-------- Dataset records

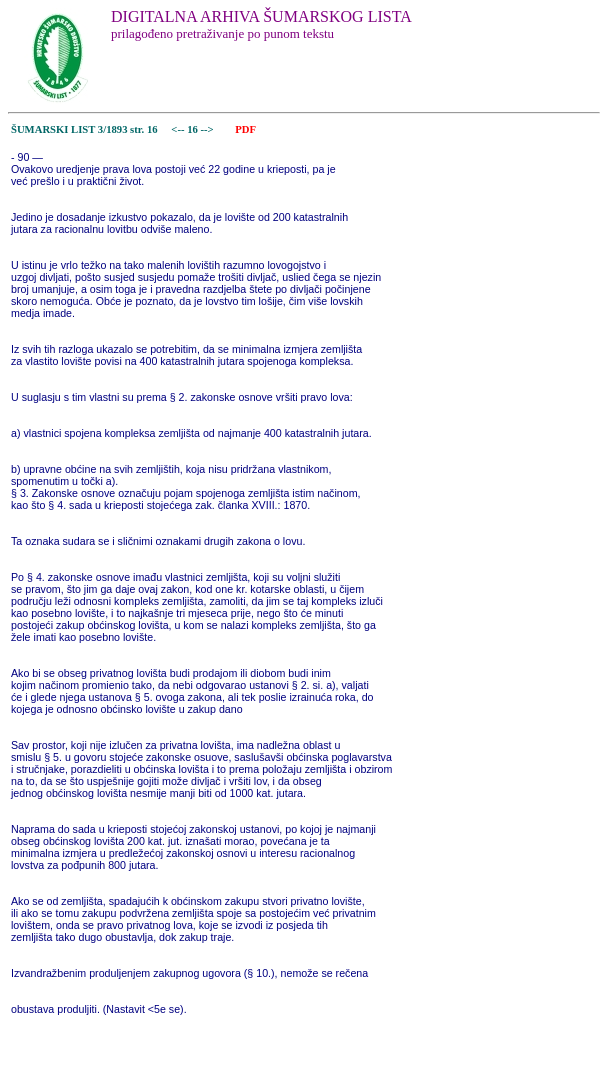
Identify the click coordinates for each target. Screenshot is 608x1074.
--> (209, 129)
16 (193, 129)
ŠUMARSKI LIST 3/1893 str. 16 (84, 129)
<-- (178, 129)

----------------
-------- Dataset records

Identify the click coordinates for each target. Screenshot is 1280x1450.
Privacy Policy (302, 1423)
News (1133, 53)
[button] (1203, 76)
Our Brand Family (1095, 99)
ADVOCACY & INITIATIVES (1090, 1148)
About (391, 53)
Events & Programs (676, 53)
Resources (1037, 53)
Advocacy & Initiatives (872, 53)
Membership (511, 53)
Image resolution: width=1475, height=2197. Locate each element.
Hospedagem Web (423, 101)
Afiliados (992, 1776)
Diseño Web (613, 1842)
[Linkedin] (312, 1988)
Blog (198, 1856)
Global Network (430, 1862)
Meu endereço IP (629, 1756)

----------------
-------- Dataset records

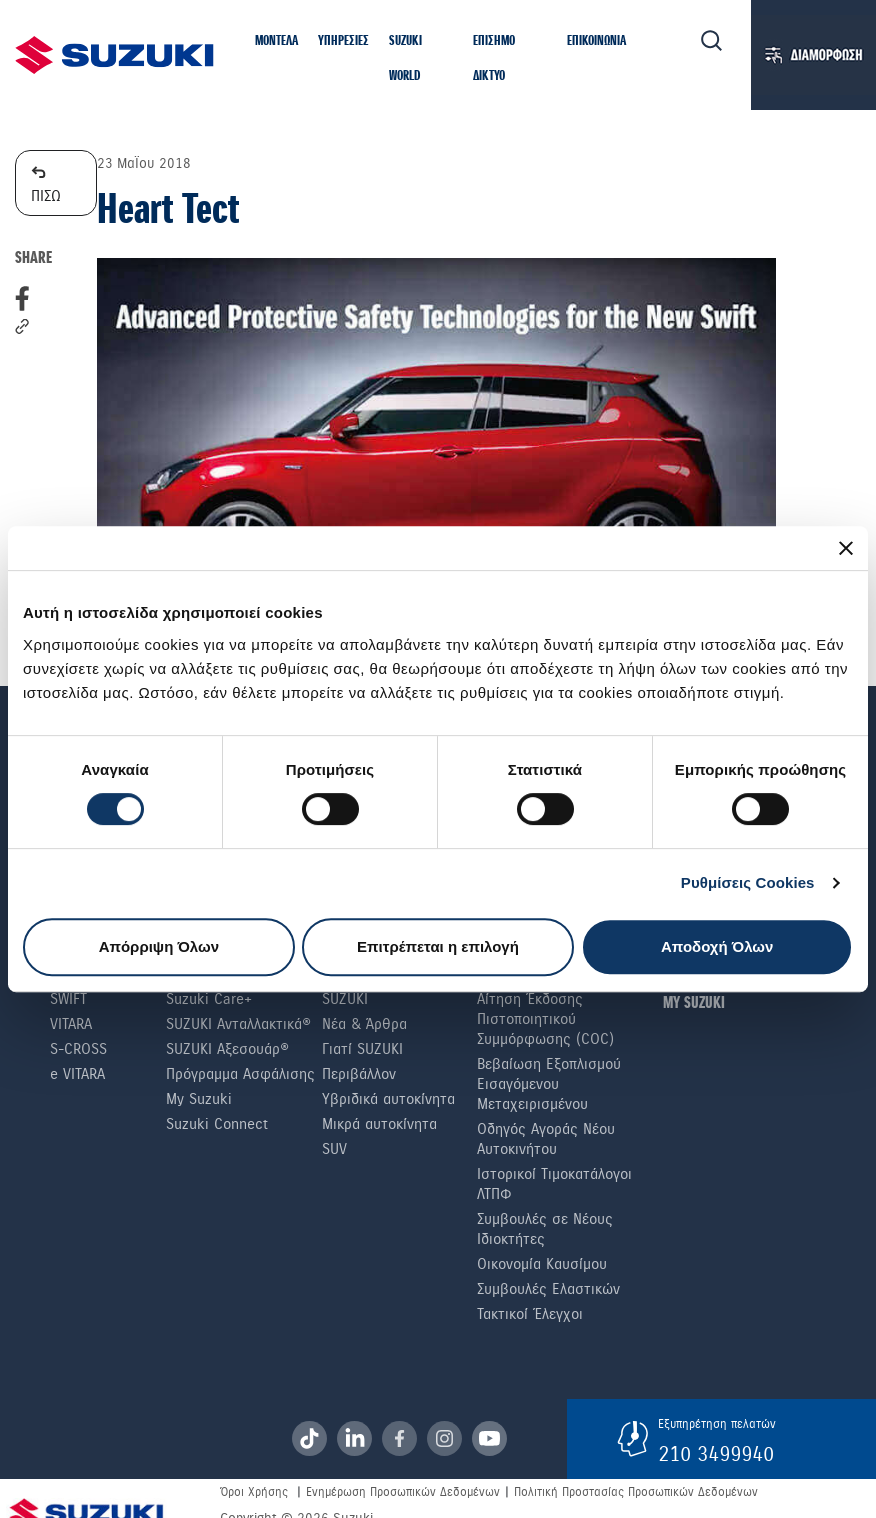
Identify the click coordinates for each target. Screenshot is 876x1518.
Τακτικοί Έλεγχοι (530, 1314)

----------------

What you have to do => Copy out the stretch of items from "Advocacy & Initiatives (872, 53)" through "Global Network (430, 1862)", swapping "Membership" for "Join Us" and leaving everything else untouched.

Result of this exercise =>
Advocacy & Initiatives (872, 53)
Join Us (511, 53)
Image resolution: width=1475, height=2197. Locate each element.
Hospedagem Web (423, 101)
Afiliados (992, 1776)
Diseño Web (613, 1842)
[Linkedin] (312, 1988)
Blog (198, 1856)
Global Network (430, 1862)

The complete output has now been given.